• MATERIAL TO PROCESS

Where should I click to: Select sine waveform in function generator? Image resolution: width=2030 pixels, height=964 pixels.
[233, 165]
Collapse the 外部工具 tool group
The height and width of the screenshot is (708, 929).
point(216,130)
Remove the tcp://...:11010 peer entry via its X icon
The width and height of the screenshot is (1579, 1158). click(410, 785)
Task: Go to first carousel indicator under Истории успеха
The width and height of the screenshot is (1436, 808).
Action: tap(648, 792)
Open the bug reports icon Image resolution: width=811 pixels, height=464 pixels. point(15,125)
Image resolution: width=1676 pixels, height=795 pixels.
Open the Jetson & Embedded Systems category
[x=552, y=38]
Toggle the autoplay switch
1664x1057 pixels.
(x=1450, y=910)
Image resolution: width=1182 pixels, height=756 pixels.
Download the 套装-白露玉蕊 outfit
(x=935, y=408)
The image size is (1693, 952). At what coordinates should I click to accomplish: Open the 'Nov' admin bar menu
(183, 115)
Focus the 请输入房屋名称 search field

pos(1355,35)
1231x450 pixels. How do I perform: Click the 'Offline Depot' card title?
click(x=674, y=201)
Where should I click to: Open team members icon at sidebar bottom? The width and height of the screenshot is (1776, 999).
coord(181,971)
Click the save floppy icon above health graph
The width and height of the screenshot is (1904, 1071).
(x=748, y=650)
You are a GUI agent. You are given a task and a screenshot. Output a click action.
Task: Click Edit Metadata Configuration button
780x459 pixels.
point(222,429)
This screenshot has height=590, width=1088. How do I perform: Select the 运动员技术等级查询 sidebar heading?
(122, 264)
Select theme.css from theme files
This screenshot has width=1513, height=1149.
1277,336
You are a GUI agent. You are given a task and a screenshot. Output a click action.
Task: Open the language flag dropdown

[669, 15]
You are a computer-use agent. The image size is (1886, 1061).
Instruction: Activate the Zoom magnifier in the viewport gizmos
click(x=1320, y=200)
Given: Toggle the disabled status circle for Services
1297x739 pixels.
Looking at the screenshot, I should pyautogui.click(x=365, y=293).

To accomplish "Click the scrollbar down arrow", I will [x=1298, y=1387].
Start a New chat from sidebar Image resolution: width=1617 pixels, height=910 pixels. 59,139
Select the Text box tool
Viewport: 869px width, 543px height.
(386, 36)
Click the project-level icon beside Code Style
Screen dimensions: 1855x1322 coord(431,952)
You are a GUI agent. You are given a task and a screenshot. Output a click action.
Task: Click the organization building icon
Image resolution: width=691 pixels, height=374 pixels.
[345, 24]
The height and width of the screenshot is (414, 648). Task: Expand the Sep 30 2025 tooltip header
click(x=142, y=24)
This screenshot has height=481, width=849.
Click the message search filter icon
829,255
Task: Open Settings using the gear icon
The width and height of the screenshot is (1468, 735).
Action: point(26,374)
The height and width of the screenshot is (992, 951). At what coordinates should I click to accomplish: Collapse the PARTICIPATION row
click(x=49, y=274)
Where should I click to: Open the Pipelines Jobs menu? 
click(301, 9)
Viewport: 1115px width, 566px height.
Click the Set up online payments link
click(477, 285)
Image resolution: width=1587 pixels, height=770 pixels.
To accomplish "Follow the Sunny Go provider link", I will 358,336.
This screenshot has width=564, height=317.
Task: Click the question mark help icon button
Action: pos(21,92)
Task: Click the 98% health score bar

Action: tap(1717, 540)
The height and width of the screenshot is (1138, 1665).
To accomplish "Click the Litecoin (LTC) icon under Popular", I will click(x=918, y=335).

• HOW TO COMPLETE THIS TASK
Print every record above exactly as written.

• SOLUTION FOR THIS EXERCISE
Where should I click to: Select sine waveform in function generator? Image resolution: width=2030 pixels, height=964 pixels.
[233, 165]
Collapse the 外部工具 tool group
The height and width of the screenshot is (708, 929).
point(216,130)
Remove the tcp://...:11010 peer entry via its X icon
The width and height of the screenshot is (1579, 1158). click(410, 785)
Task: Go to first carousel indicator under Истории успеха
The width and height of the screenshot is (1436, 808).
Action: tap(648, 792)
Open the bug reports icon Image resolution: width=811 pixels, height=464 pixels. point(15,125)
Image resolution: width=1676 pixels, height=795 pixels.
Open the Jetson & Embedded Systems category
[x=552, y=38]
Toggle the autoplay switch
1664x1057 pixels.
(x=1450, y=910)
Image resolution: width=1182 pixels, height=756 pixels.
Download the 套装-白露玉蕊 outfit
(x=935, y=408)
The image size is (1693, 952). At what coordinates should I click to accomplish: Open the 'Nov' admin bar menu
(183, 115)
Focus the 请输入房屋名称 search field

pos(1355,35)
1231x450 pixels. How do I perform: Click the 'Offline Depot' card title?
click(x=674, y=201)
Where should I click to: Open team members icon at sidebar bottom? The width and height of the screenshot is (1776, 999).
coord(181,971)
Click the save floppy icon above health graph
The width and height of the screenshot is (1904, 1071).
(x=748, y=650)
You are a GUI agent. You are given a task and a screenshot. Output a click action.
Task: Click Edit Metadata Configuration button
780x459 pixels.
point(222,429)
This screenshot has height=590, width=1088. How do I perform: Select the 运动员技术等级查询 sidebar heading?
(122, 264)
Select theme.css from theme files
This screenshot has width=1513, height=1149.
1277,336
You are a GUI agent. You are given a task and a screenshot. Output a click action.
Task: Open the language flag dropdown

[669, 15]
You are a computer-use agent. The image size is (1886, 1061).
Instruction: Activate the Zoom magnifier in the viewport gizmos
click(x=1320, y=200)
Given: Toggle the disabled status circle for Services
1297x739 pixels.
Looking at the screenshot, I should pyautogui.click(x=365, y=293).

To accomplish "Click the scrollbar down arrow", I will [x=1298, y=1387].
Start a New chat from sidebar Image resolution: width=1617 pixels, height=910 pixels. 59,139
Select the Text box tool
Viewport: 869px width, 543px height.
(386, 36)
Click the project-level icon beside Code Style
Screen dimensions: 1855x1322 coord(431,952)
You are a GUI agent. You are given a task and a screenshot. Output a click action.
Task: Click the organization building icon
Image resolution: width=691 pixels, height=374 pixels.
[345, 24]
The height and width of the screenshot is (414, 648). Task: Expand the Sep 30 2025 tooltip header
click(x=142, y=24)
This screenshot has height=481, width=849.
Click the message search filter icon
829,255
Task: Open Settings using the gear icon
The width and height of the screenshot is (1468, 735).
Action: point(26,374)
The height and width of the screenshot is (992, 951). At what coordinates should I click to accomplish: Collapse the PARTICIPATION row
click(x=49, y=274)
Where should I click to: Open the Pipelines Jobs menu? 
click(301, 9)
Viewport: 1115px width, 566px height.
Click the Set up online payments link
click(477, 285)
Image resolution: width=1587 pixels, height=770 pixels.
To accomplish "Follow the Sunny Go provider link", I will 358,336.
This screenshot has width=564, height=317.
Task: Click the question mark help icon button
Action: pos(21,92)
Task: Click the 98% health score bar

Action: tap(1717, 540)
The height and width of the screenshot is (1138, 1665).
To accomplish "Click the Litecoin (LTC) icon under Popular", I will click(x=918, y=335).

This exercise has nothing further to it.